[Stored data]
◇ ◇ ◇ ◇ ◇

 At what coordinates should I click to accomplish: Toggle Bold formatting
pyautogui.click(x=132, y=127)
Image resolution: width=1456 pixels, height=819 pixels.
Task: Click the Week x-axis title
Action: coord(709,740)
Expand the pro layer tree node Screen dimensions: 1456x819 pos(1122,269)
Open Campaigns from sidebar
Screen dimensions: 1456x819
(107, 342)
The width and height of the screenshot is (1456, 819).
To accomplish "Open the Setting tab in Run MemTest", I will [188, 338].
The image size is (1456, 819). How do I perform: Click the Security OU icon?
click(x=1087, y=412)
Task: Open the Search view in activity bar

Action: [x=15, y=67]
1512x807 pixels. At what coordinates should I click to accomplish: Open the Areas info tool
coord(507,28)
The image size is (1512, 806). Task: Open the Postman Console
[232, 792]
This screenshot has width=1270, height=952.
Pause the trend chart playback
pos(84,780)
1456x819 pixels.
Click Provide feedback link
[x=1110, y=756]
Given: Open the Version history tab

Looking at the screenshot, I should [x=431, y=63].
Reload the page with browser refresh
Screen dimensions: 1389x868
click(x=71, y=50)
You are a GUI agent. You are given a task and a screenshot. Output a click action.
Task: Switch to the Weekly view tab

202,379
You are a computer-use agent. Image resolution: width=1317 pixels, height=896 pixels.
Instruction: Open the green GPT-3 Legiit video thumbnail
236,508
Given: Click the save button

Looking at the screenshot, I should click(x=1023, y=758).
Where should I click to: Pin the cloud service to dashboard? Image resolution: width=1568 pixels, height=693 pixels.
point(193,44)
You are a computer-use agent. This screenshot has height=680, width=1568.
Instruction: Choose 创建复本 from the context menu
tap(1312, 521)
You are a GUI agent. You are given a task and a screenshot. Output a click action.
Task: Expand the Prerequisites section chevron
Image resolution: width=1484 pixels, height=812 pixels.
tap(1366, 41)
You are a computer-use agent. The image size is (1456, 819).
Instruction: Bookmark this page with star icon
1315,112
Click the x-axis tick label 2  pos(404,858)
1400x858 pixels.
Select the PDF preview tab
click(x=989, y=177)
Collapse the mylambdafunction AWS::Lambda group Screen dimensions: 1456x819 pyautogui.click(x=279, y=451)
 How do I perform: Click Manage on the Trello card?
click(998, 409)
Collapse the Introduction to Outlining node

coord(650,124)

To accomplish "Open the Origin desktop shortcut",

◇ ◇ ◇ ◇ ◇

| Task to complete |
Among the records above, how many lines contain the word "agent"? Answer with the number by itself.

| Completed task |
5